No pedido de abertura de Procedimento Investigatório, assinado pelo advogado Valério Saavedra, Jeferson narra que quando estava custodiado no Centro de Recuperação do Coqueiro, foi transferido, de forma absolutamente desavisada, para o Centro de Recuperação de Condenados de Icoaraci, sendo, em seguida, novamente recambiado, desta vez ao Centro Penitenciário de Americano, onde encontra-se atualmente custodiado.

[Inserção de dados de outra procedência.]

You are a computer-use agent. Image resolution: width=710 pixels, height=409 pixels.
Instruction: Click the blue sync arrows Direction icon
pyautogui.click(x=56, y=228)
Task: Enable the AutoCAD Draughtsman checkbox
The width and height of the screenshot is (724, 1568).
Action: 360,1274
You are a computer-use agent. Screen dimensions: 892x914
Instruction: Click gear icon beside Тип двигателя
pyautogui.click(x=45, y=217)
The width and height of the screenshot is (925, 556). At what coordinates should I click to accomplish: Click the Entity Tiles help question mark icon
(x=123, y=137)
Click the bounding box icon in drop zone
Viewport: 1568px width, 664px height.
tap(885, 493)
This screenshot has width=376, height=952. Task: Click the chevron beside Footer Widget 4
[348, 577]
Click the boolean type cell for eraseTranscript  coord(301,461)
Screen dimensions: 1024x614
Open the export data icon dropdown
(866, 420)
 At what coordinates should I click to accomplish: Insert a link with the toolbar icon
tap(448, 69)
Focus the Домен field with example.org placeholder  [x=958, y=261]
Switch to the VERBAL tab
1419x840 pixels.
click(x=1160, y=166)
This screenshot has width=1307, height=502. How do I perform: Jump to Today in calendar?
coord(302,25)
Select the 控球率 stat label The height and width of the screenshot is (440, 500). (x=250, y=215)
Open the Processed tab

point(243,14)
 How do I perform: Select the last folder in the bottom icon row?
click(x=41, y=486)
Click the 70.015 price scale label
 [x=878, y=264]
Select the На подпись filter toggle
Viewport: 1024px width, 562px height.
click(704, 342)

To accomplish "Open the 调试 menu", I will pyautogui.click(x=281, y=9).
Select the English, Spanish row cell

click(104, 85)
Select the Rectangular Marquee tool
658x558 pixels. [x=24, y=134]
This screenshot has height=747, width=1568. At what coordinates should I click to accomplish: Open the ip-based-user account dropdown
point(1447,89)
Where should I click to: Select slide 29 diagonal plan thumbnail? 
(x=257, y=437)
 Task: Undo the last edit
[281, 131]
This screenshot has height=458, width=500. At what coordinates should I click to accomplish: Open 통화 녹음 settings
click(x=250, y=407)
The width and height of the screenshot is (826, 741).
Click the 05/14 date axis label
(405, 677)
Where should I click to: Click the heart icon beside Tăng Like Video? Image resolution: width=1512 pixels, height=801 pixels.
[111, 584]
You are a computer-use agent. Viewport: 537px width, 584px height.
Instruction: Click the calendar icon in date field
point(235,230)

“Posteriormente, soube o advogado do preso que existe contra o mesmo acusação de suposto crime de ameaça contra o Diretor de Administração Penitenciária, Ringo Alex, bem como do Secretário Estadual de Administração Penitenciária, Jarbas Vasconcelos do Carmo, fato, de acordo com a denúncia, presenciado por William de Oliveira Nogueira, Gerente de Segurança do Centro de Recuperação de Condenados de Icoaraci, constante de Termo de Depoimento lavrado pelos agentes José Wallace Robson Ferreira Fonseca e Vera Priscila da Cunha Bordo.”

Diz a representação, frisando que a denúncia de ameaça teve início a partir do suposto depoimento de Gilberto Soares Silva, interno do Sistema Penitenciário, detento com extensa ficha criminal. O depoimento está anexado nos autos de procedimento interno da SEAP, datado de 24 de agosto de 2021. A representação chama atenção para o fato de que, no Boletim de Ocorrência Policial registrado em 31 de agosto de 2021 por William de Oliveira Nogueira, Gerente de Segurança do Centro de Recuperação de Condenados de Icoaraci – CRCI, o mesmo não citou que o detento Gilberto também já havia denunciado a suposta ameaça.


Na representação, Jeferson afirma que no dia 24 de agosto de 2021, no estranho horário de 23h50m, já no Centro de Recuperação de Condenados de Icoaraci, foi retirado de sua cela e interrogado, negando as imputações de ameaça. Jefferson afirma que lhe foram apresentados termos de depoimentos prontos, sendo o primeiro “confessando as ameaças”, e o segundo “nada a declarar”. Por motivos óbvios, o preso se negou a assinar os documentos.

Falsidade

No entanto, foi apresentado ao juízo da 2ª Vara do Tribunal do Júri da Vara de Execuções Penais de Belém, o dito depoimento com assinatura como sendo a de Jefferson, que seria falsificada. Diante da falsificação evidente, o advogado de Jefferson, Valério Saavedra, submeteu as assinaturas a avaliação do perito criminal Joel Ribeiro Fernandes. Tomando como base assinaturas coletadas do preso, bem como, documentos de identificação a conclusão do perito foi de que o punho escritor das amostras enviadas como padrões, não é o mesmo do autor da assinatura questionada, constante no Termo de Depoimento.


Ao analisar o pedido de abertura de investigação criminal, o promotor do Juízo Singular de Belém, Cezar Augusto dos Santos Mota, expediu ofício ao Delegado Geral da Polícia Civil do Estado do Pará, Walter Resende, requisitando a instauração de Inquérito Policial para apurar os fatos.